__Vorliegender Text__.
• • •
Olympische Spiele: Was bleibt von London 2012?

Die Olympischen Spiele in London sind vorbei, alle Medaillen vergeben, die Sportanlagen werden geschlossen. Doch Großbritannien will vom Glanz der Spiele weiter profitieren.

Nach zwei Wochen Olympiafieber wird der olympische Park und das Olympiastadion nun geschlossen. Ab dem 29. August wird er für die paralympischen Spiele noch einmal geöffnet. Viele, die keine Karten für Olympia bekamen, drängt es nun an die Wallfahrtsstätte sportlicher und organisatorischer Triumphe, mit denen das Land die vielen Skeptiker und sich selbst überrascht hat. Organisator Sebastian Coe, nun zum Verantwortlichen für die Olympia-Hinterlassenschaft ernannt, Olympiaminister Jeremy Hunt und Londons Bürgermeister Boris Johnson werden am Montag auf einer Pressekonferenz Bilanz ziehen. Man weiß schon, dass sie euphorisch ausfallen wird. Premier Cameron wurde bereits vorab mit Lob überschüttet: Viele sprachen von „den besten Spielen, die es je gab“.
• • •
__Datenauszug__.
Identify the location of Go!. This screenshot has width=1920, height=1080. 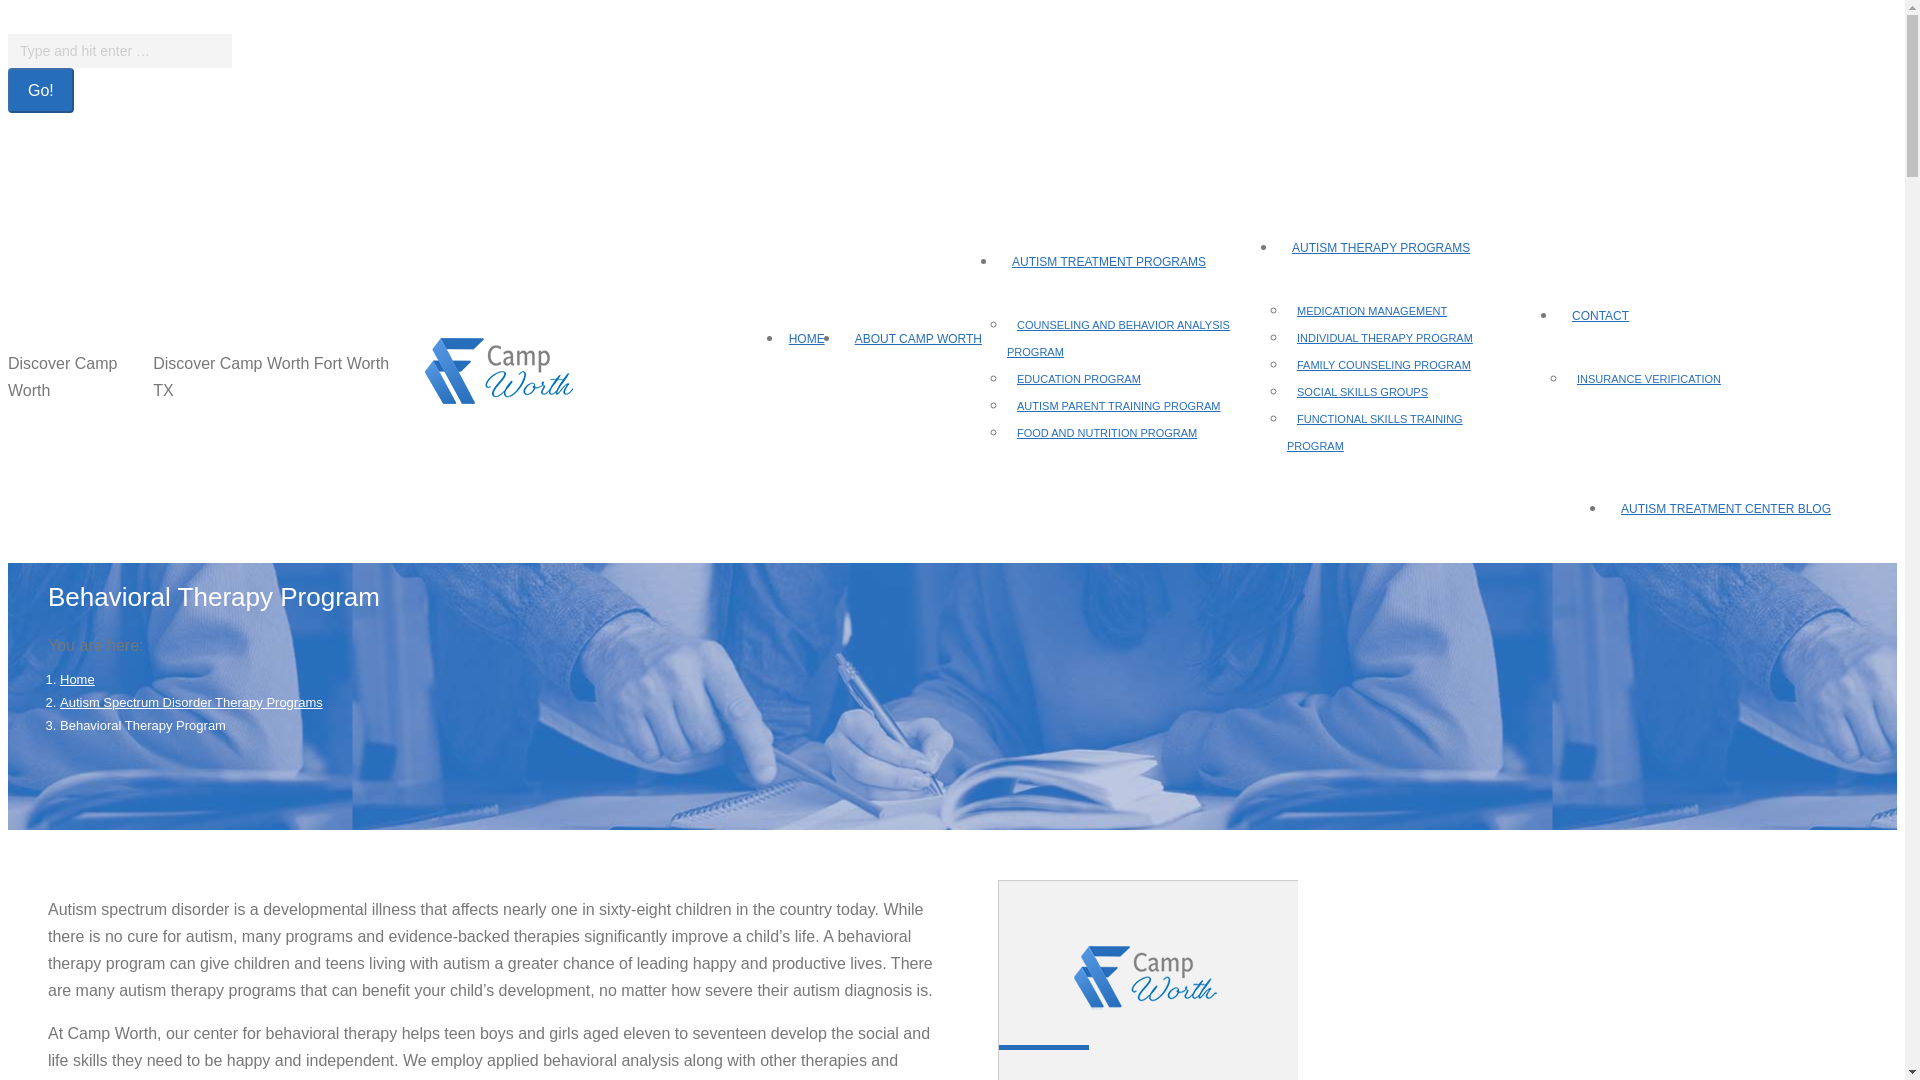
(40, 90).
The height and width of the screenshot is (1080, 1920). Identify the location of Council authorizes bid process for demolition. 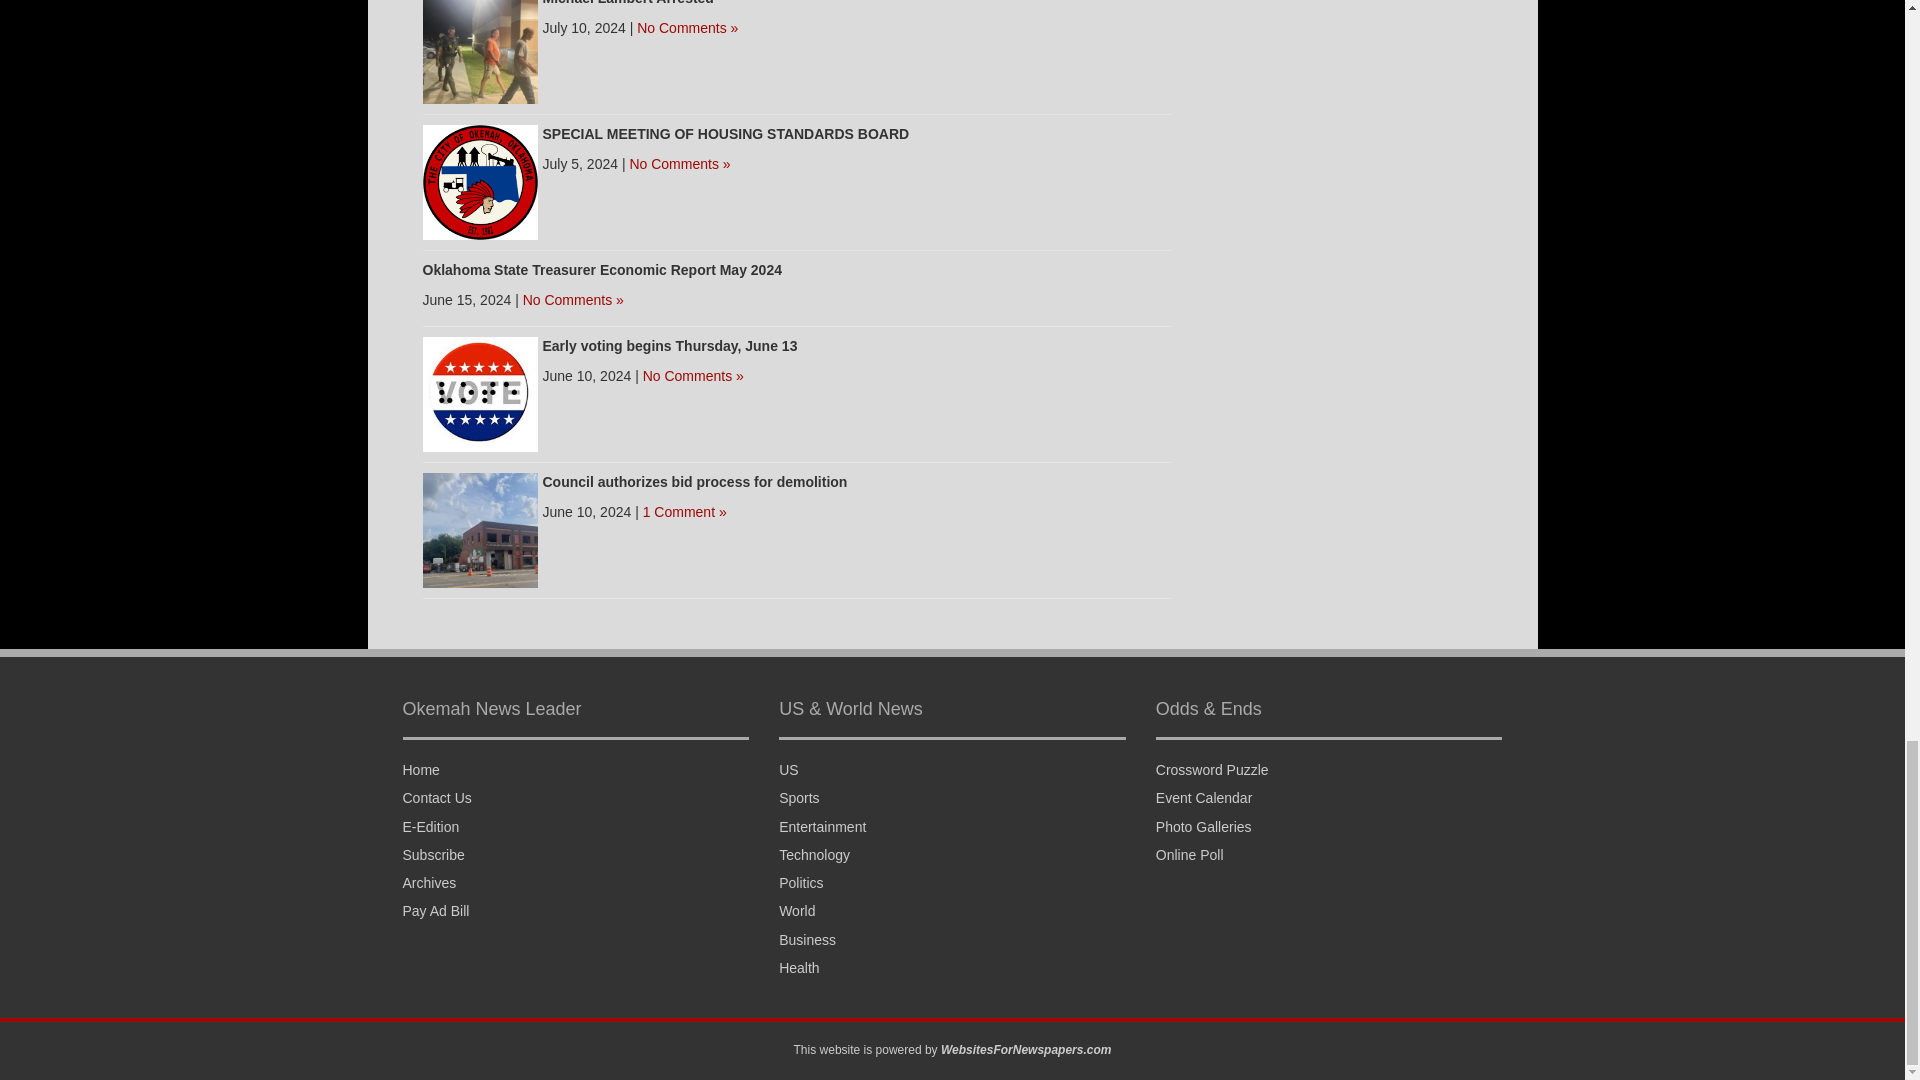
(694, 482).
• • •
__Was zu tun ist__. Ab welchem Datum öffnet der olympische Park laut dem Text über London 2012 wieder für die Paralympischen Spiele? Das Material steht in keinem Zusammenhang mit dem Text.

__Lösung der Aufgabe__. Ab dem 29. August.